Kayleigh Coates, 36, from the Rock in Telford, said she had been left heartbroken by the death of six-year-old Tiger on Friday night, and is warning other dog owners in the hopes of avoiding another tragedy.
The mother of two said that Tiger, who has been with the family for two years after being adopted from Dudley Greyhound Trust, had been inconsolable as the noise from the celebrations rang out throughout the evening.
She said that greyhound had suffered what was a suspected heart attack.
She said: "Thursday night there were fireworks over in the next street and he did not cope very well but he was alright. Friday night I was with the dogs because the girls were out with their dad and Tiger was completely paralysed. He was shaking, he did not know what to do with himself, he wouldn't eat.
"I was just sat watching TV because the more you fuss the worse they become. He was lying behind the sofa and just scratching a lot.
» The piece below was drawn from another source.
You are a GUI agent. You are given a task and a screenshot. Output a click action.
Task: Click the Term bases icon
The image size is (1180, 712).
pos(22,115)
I took a phone call from a family member and when I turned round to look at him he was flat out at the back of the sofa and he'd just gone.
"My first thought was he had a fit because he was dribbling but as far as we can tell he had a heart attack."
Mrs Coates said she had moved their other female greyhound, Bo, upstairs after Tiger had died, and put her in a room listening to Classic FM in a bid to keep her calm and further shielded from the noise.
She said they had been left devastated at Tiger's death, describing him as "the most loving dog".
Mrs Coates said that Bo has spent the days since searching for Tiger, adding to the sadness of his death.
She said: "She's looking for him which is heartbreaking to see because she does not know anything else, they have been together for two years."
Mrs Coates has now suggested that fireworks are potentially confined to organised displays that could take place in less densely populated areas – minimising the risk of distress to dogs.
She said: "Last year he did not really bother, he seemed okay last year but a lot of dogs do not cope with that sort of thing.
"I did everything I could, I had the TV on loud, all the windows and doors shut, the curtains down, trying to block it out but their ears are so sensitive it does not matter what you do, they can still hear it.
"I am not saying do not have fireworks but I am like a lot of people, they should be taken off general sale and the loud ones taken away and use the low end, or low impact ones that do not cause so much distress for animals.
"I think they should possibly keep them to big displays that are confined to areas that do not have a lot of houses around them."